Even what you posted was insightful, Mike. Perhaps the hanging curveball idea is a myth, or at least, a hanging curveball isn't necessarily a curveball with bad movement but with bad location.
I recall looking into this in the early days of PITCHf/x and concluding what RB just said: "a hanging curveball isn't necessarily a curveball with bad movement but with bad location."
Thanks for the input Alan. It's nice to see that as Mike researches that it corroborates earlier research.
I didn't read all the comments and had to speed through the article, which is fascinating(I'm looking forward to reading more in depth), so perhaps I'm missing something, but is the reason Felix Hernandez isn't included that he doesn't have enough playing years.

I'm not sure I understand your question.

Do you mean why Felix Hernandez isn't listed among the pitchers with best or worst adjusted BABIP allowed? His adjusted BABIP was right at the league average of .300 for 2008.

Or are you asking about something else?
Thanks, sorry I was going too fast, you basically answered what I didn't think through ...that he isn't listed due to being league average and doesn't show up. Of course he was playing in 2008, I'm looking forward to reading thoroughly, this evening.

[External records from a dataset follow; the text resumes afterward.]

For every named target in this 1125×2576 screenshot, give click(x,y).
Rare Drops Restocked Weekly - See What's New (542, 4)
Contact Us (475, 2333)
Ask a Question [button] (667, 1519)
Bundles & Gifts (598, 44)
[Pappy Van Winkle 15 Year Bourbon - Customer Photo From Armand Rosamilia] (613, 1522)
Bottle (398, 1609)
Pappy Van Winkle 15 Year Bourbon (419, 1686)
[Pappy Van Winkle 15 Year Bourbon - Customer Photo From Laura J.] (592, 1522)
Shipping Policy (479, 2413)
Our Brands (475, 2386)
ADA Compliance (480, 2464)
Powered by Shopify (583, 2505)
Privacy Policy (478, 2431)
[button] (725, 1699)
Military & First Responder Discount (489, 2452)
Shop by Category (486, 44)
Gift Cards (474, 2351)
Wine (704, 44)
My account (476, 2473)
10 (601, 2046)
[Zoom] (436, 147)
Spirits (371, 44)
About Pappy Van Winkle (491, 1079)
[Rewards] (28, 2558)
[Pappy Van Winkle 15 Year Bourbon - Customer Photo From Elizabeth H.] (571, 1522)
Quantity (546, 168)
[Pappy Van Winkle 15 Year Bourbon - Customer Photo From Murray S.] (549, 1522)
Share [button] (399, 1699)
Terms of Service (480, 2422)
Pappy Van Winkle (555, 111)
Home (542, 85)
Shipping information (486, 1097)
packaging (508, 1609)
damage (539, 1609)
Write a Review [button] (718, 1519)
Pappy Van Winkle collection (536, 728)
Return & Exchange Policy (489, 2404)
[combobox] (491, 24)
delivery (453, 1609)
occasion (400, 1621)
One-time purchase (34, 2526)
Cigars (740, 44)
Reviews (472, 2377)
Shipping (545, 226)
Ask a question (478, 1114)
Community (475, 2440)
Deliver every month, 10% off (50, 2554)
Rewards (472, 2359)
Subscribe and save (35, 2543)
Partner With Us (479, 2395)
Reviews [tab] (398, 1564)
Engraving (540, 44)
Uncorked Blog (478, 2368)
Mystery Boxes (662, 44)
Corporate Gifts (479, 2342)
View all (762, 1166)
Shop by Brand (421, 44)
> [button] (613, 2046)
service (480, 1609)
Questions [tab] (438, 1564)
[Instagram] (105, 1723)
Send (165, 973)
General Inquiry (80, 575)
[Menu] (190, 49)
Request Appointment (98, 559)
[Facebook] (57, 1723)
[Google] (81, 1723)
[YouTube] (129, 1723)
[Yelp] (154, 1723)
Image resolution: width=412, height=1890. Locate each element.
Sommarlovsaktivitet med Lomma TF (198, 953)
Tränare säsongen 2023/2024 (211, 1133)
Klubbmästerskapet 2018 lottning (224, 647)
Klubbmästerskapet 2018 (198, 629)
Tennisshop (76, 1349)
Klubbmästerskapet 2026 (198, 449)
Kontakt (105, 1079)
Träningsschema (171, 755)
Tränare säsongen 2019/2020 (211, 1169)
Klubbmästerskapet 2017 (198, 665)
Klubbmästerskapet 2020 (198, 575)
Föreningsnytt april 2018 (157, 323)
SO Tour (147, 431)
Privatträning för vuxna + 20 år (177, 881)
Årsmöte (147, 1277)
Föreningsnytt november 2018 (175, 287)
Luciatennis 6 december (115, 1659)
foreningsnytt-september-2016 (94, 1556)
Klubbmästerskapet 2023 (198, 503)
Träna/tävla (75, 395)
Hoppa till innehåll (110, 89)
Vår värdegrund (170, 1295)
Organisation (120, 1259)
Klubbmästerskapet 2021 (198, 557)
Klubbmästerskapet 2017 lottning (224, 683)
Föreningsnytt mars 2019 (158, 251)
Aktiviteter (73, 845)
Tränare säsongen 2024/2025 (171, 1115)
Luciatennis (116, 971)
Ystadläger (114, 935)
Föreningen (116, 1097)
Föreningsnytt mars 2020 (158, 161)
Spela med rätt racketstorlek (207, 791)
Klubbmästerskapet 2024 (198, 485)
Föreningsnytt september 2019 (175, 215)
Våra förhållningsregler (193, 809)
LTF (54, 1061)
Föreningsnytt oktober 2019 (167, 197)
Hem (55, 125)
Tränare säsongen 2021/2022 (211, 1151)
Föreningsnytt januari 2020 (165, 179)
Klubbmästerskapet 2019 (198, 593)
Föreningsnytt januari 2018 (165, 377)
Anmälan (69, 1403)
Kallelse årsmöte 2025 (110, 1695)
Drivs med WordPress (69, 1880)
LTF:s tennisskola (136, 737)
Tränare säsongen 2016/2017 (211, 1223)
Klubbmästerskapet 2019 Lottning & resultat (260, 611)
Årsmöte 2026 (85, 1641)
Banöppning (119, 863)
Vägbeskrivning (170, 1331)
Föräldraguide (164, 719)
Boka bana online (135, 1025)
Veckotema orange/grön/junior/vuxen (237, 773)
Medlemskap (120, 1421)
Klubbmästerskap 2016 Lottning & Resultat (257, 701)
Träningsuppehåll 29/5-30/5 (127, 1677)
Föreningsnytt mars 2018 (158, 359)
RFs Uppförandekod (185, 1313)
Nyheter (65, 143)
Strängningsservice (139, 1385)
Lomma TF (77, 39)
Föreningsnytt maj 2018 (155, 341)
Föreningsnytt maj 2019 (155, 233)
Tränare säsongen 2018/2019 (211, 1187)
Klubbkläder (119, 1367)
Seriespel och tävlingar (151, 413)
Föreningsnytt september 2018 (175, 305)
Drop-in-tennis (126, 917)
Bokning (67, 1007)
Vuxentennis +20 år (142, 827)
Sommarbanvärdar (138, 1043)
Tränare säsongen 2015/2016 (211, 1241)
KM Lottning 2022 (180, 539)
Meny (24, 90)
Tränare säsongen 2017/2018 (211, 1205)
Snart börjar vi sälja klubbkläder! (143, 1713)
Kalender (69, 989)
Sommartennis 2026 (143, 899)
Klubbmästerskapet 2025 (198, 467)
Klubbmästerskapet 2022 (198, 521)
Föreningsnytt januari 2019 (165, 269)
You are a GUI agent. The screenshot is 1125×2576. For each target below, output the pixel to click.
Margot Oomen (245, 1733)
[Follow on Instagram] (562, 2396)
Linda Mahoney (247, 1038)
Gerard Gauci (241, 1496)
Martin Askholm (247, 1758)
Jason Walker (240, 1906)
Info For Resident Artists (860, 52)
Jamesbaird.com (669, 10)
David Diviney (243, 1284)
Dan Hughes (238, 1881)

Bringing this to stats we can all find, it seems logical that the ability to miss bats (as generally reflected by K rate) is related to how far off the sweet angle of the batted ball would be (say 5 - 35 degrees - or 12 degrees for a line drive hitter and 30 degrees for a home run hitter). When combined with GB%, we can take a step further as the pitcher with the higher GB% must produce more negative bat trajectories than a pitcher with the same K rate but lower GB rate. 1) Am I right, so far? 2) Are LD% considered stable statistics? 3) Other than a knuckleballer, perhaps, is there such a thing as a low K pitcher with a high rate of pop ups? 4) Is someone at BP going to give us a chart of BABiP rates by pitch type?
1) That makes some sense, but I haven't looked at what the data shows.
2) LD rate is problematic because it includes a lot of bloopers. If you remove the bloopers and focus on the hard-hit line drives, LD rate has some persistence. Some of it is still luck, or perhaps due to other characteristics we don't fully understand (e.g., ground ball rate).
3) I don't know. The data is available here in the sortable stats for pitchers if you want to check.
4) I think I've linked to this or similar work before, but Jeremy Greenhouse answered that question here. John Walsh, Dave Allen, Harry Pavlidis, and others have probably also put out similar data.